Reflexión Las técnicas de Análisis de Contenido: Una revisión actualizada. Dr. Jaime Andréu Abela

Aunque en un viaje al pasado evidente de relacionamiento en prácticas de análisis de contenido, se manifestó mediante experiencias de interpretación de libros sagrados y prensa, los cuales fueron expuestas varios siglos atrás; es hasta principios del siglo XX que este método cobra fuerza e interés en las construcciones científicas, más allá de lo cualitativo, acentuado en la necesidad interpretativa de información y propaganda en época guerrerista. 

Estas formas de ahondar las bases inherentes al contenido, adquieren un vínculo posible entre las humanidades con especial relevancia en la ciencia política, como medidor interpretativo y desdeñador de la información intrínseca, tanto textual, como no textual, que teje dicho análisis, tomando como base constitutiva el contexto del discurso.

A partir de allí se reformula las formas de concebir el concepto en el tiempo, incluyendo la relevancia cualitativa que descubre el proceso de análisis en los 80. Tras esta inserción, se permite ver más allá de la enumeración y conteo de datos, igualmente interpretados. Se descubren nuevas formas de ver más allá de lo textual, lo que a simple vista por enumeración es deducible, hasta la extracción de  datos de raíces contextuales del contenido, el cual, mantiene una carga, no prejuiciosa, sino más bien conceptual, del investigador.

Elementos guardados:
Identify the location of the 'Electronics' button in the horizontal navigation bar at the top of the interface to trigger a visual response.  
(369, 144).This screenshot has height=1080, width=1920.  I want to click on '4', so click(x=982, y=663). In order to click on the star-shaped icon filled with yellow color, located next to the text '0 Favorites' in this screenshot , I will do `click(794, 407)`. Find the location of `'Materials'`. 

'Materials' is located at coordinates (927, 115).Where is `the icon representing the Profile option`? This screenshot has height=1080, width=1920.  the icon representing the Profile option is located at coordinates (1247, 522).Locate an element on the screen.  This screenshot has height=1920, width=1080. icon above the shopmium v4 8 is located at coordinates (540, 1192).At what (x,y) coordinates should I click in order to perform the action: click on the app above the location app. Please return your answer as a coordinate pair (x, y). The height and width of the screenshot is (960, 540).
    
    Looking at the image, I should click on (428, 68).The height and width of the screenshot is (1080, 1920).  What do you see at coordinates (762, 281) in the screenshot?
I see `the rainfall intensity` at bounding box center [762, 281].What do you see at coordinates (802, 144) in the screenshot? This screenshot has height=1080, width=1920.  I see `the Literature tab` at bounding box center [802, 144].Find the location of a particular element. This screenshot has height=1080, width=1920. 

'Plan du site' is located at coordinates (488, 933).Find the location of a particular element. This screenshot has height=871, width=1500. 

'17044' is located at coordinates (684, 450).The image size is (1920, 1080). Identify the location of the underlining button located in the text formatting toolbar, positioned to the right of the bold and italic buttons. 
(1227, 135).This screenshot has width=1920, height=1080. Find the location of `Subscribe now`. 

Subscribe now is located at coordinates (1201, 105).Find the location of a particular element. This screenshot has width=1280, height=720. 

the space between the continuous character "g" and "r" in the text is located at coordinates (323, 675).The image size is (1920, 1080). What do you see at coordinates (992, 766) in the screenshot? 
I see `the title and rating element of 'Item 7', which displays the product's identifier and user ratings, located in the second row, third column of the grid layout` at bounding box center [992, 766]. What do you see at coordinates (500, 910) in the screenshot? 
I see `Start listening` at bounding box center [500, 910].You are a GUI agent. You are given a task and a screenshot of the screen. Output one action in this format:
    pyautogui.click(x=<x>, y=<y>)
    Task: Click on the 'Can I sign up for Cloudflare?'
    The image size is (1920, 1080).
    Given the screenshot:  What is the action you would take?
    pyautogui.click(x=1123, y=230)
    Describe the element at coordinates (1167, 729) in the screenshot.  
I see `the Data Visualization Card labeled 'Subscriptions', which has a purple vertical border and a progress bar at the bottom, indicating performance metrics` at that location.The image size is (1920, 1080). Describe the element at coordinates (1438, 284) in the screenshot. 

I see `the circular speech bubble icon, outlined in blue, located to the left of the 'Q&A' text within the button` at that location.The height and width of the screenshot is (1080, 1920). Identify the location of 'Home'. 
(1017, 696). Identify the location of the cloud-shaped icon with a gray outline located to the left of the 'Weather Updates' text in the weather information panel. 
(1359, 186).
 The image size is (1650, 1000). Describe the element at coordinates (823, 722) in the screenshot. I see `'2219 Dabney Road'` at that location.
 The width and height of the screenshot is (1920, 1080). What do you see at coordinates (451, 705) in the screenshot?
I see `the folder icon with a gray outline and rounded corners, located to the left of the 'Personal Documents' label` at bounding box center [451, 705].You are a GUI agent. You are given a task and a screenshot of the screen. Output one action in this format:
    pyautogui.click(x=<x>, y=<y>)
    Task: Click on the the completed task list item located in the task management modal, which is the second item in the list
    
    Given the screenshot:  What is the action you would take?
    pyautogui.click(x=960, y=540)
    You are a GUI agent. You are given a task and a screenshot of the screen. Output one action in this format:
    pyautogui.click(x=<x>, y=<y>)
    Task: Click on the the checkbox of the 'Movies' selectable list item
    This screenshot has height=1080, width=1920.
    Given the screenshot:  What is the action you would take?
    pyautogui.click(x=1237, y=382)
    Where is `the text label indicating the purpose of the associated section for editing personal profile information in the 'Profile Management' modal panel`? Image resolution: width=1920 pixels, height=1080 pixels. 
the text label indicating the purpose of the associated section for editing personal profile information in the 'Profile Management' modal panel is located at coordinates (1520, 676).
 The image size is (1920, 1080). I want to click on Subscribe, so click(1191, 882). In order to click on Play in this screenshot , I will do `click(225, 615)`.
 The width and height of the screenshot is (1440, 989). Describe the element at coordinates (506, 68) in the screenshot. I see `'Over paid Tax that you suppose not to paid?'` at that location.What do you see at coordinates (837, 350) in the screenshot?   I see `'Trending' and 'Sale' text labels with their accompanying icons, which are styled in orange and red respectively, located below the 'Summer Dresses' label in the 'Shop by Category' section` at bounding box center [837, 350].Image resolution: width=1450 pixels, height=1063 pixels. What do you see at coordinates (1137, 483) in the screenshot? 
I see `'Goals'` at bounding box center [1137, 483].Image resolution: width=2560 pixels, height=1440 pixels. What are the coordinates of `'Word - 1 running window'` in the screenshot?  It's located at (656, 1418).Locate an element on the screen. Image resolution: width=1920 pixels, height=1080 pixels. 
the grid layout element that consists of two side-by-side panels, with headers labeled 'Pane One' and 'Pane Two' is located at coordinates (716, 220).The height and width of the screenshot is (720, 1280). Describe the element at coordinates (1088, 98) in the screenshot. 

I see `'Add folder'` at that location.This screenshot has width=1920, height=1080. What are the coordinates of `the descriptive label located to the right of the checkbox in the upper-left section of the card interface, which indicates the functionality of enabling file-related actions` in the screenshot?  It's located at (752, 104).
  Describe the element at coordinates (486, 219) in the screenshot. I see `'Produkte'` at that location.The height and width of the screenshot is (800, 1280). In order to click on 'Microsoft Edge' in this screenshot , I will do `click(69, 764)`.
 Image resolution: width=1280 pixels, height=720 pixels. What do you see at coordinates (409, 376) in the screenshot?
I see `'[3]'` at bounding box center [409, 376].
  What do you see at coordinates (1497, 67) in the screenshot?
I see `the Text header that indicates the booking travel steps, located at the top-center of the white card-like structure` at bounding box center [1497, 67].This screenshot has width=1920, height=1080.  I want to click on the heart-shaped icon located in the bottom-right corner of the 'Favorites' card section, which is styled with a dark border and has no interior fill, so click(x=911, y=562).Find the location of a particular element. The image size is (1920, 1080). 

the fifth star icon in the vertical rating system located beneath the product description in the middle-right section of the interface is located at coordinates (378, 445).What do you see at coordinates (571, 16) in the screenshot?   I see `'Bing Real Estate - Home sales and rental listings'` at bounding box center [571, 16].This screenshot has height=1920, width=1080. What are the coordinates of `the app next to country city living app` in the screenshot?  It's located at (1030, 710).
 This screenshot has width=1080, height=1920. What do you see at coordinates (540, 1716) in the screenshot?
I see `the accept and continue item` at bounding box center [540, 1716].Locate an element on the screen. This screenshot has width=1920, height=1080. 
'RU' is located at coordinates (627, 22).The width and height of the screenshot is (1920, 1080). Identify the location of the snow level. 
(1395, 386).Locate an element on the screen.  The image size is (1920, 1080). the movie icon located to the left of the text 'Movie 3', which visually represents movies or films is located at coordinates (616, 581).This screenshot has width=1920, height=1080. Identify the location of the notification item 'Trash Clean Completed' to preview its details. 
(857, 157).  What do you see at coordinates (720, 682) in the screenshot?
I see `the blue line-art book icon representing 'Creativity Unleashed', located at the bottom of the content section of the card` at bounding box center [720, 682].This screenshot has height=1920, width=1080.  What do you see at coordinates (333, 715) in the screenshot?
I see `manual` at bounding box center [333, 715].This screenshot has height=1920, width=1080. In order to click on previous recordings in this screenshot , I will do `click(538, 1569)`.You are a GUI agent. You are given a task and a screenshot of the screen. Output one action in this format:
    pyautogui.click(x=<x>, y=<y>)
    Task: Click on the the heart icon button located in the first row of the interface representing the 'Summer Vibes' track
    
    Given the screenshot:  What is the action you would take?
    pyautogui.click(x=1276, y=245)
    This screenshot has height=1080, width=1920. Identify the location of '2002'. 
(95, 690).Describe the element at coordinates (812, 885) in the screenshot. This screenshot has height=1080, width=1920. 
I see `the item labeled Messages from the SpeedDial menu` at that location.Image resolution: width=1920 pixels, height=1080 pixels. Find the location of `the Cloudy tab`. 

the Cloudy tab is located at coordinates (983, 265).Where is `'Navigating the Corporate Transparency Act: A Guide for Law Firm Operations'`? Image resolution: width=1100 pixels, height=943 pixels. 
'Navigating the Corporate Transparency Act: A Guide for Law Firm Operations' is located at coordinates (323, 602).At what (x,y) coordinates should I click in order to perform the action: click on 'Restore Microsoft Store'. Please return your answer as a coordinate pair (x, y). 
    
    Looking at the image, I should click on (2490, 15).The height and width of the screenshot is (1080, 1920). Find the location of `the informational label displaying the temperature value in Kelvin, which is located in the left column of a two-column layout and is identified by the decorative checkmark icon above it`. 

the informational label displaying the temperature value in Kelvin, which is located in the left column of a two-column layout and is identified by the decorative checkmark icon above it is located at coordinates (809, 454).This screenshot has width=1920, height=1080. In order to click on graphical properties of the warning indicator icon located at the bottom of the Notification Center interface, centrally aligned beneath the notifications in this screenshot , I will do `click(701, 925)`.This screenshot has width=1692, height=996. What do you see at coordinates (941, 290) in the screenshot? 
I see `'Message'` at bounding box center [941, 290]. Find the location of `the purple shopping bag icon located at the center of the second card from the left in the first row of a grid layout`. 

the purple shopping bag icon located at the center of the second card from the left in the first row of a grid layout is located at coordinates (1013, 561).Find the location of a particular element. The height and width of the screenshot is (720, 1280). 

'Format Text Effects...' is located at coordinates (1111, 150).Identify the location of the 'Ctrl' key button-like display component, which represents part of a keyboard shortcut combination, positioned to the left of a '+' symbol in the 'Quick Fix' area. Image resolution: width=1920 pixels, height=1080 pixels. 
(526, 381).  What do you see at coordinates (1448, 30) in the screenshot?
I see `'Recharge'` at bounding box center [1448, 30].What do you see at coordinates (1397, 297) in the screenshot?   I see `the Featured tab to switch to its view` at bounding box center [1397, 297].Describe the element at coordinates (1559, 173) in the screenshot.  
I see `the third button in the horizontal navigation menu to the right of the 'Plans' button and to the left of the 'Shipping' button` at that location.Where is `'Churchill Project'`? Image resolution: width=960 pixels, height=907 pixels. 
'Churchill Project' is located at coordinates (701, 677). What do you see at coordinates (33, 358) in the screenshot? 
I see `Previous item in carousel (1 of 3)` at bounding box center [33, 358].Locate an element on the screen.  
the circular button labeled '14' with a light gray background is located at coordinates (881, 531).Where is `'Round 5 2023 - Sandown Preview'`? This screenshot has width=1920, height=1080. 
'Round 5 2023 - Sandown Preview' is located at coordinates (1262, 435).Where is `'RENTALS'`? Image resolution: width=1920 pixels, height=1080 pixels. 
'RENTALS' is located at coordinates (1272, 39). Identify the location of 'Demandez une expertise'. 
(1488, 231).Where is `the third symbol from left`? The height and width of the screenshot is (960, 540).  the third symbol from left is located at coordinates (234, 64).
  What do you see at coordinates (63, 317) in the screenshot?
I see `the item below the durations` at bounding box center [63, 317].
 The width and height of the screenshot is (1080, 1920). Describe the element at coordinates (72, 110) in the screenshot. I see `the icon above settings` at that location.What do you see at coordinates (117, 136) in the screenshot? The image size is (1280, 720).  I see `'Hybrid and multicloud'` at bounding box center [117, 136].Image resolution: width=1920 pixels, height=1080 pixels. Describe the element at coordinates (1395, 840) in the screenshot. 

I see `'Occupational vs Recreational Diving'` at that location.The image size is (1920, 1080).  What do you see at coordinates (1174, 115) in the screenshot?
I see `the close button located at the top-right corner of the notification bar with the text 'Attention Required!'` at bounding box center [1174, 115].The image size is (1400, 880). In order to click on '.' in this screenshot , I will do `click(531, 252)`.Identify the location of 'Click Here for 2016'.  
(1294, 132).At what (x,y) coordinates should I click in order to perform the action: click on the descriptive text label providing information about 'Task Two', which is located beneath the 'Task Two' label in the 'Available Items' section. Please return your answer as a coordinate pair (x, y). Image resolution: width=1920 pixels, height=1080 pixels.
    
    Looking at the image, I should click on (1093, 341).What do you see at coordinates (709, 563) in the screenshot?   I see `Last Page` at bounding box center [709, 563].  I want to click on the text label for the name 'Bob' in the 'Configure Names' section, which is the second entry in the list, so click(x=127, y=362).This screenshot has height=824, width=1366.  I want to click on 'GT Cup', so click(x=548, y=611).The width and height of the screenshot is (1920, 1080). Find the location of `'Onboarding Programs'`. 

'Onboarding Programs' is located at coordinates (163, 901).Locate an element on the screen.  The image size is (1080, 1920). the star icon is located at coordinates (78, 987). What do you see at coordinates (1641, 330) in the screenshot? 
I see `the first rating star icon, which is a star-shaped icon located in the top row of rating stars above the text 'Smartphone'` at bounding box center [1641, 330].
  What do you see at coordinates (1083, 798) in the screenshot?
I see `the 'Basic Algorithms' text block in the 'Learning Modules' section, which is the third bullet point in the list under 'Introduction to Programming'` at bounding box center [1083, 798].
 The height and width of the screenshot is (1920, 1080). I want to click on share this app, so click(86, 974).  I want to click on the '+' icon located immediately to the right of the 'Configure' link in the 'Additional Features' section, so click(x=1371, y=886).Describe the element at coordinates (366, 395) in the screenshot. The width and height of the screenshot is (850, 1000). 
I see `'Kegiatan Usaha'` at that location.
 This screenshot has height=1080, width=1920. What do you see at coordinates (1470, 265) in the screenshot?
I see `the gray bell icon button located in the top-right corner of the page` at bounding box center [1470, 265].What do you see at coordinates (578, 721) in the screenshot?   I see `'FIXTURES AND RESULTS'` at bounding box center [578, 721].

▶ _Qué se pide_: Continúa el texto sobre las técnicas de análisis de contenido a partir de su última oración.

▶ _Respuesta del ejercicio_:
En esa construcción del concepto y luego de diversos aportes se llega a la definición, que para Andreú (2000) quizás sea la más completa expuesta por Bardin, quien deduce el análisis de contenido como “el conjunto de técnicas de análisis de las comunicaciones tendentes a obtener indicadores (cuantitativos o no) por procedimientos sistemáticos y objetivos de descripción del contenido de los mensajes permitiendo la inferencia de conocimientos relativos a las condiciones de producción/recepción (contexto social) de estos mensajes” (Andreú, citando a Bardin, 2000 pp.3 ).

El análisis de contenido, diferenciado del análisis lingüístico, documental y textual, se caracteriza por Inferir más allá de lo textual, entendiendo la experiencia comunicativa, no explicada donde “trata de establecer inferencias o explicaciones en una realidad dada a través de los mensajes comunicativos” (Andreú, 2000 pp. 10). Además, debe cumplir con ciertas características, que pueden ser entendidas como pasos a la hora de pensar en trabajar bajo esa técnica:

Determinar el objeto o tema de análisis. Qué y cómo investigar, manteniendo una ínfima relación con los intereses y sapiencia del investigador, existe un vínculo entre ambos que enriquecen la labor y el análisis; determinar las reglas de codificación: permite establecer parámetros claros que transforman los datos; determinar el sistema de categorías. Cómo se va a agrupar la información categórica, esa debe cumplir una serie de características que son: criterio único; posibilidad de crear nuevas categorías a través de los criterios anteriores; extensión y abarcamiento “exhaustivo”;” claras, significativas y excluyentes y nominales”; Comprobar la fiabilidad del sistema de codificación-categorización tras la comprobación de recurrencia en el análisis; y por último las inferencias, como elemento fundamental que direcciona la investigación.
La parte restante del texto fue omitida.